• What needs to be done:
Convert every line of the records below into a Markdown table with the columns "Number" and "Entry", numbering each row and skipping blank lines. Leave the pictures out of the table.

• Dataset:
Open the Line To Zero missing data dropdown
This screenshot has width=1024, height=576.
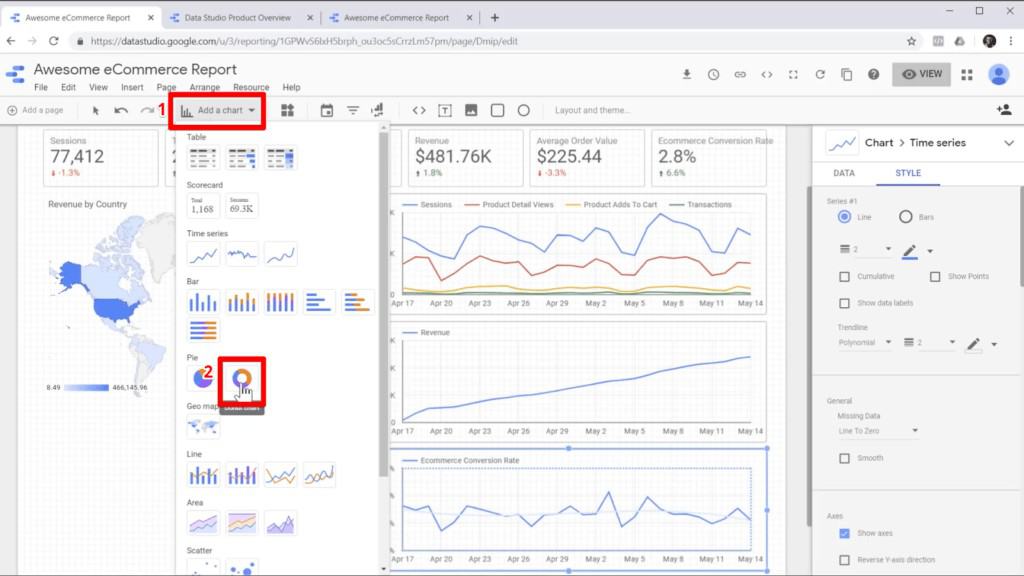click(877, 431)
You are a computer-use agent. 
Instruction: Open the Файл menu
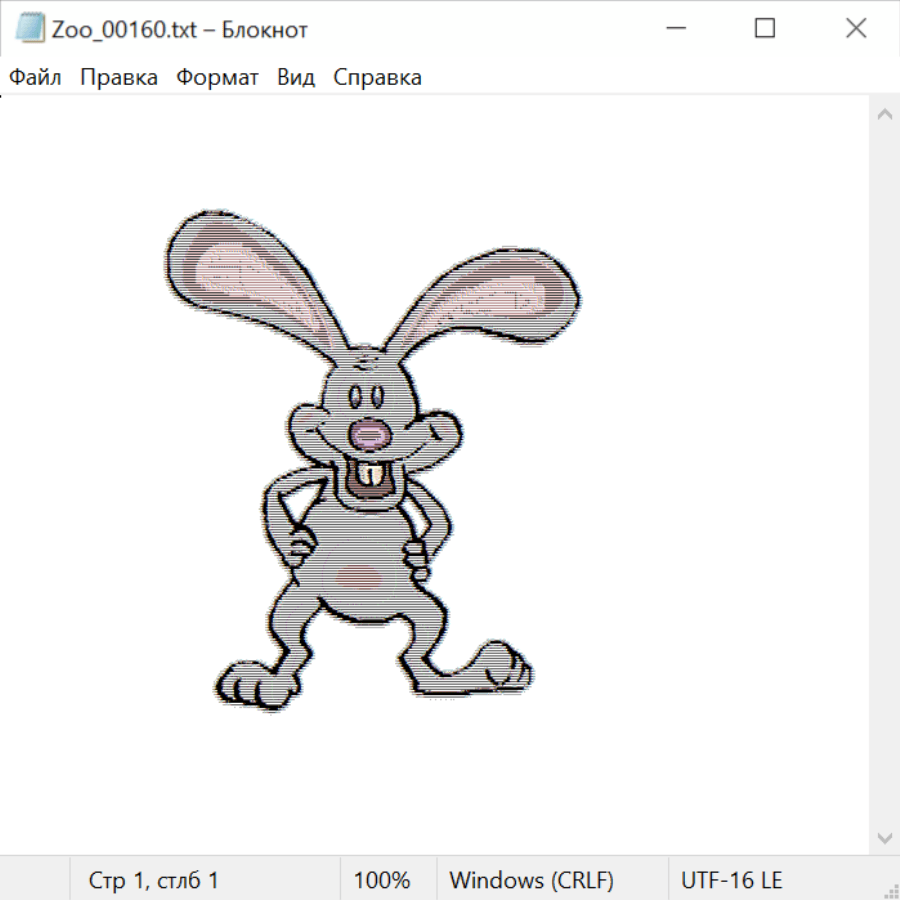point(36,78)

• Finished answer:
| Number | Entry |
|---|---|
| 1 | Open the Line To Zero missing data dropdown |
| 2 | This screenshot has width=1024, height=576. |
| 3 | click(877, 431) |
| 4 | You are a computer-use agent.  |
| 5 | Instruction: Open the Файл menu |
| 6 | point(36,78) |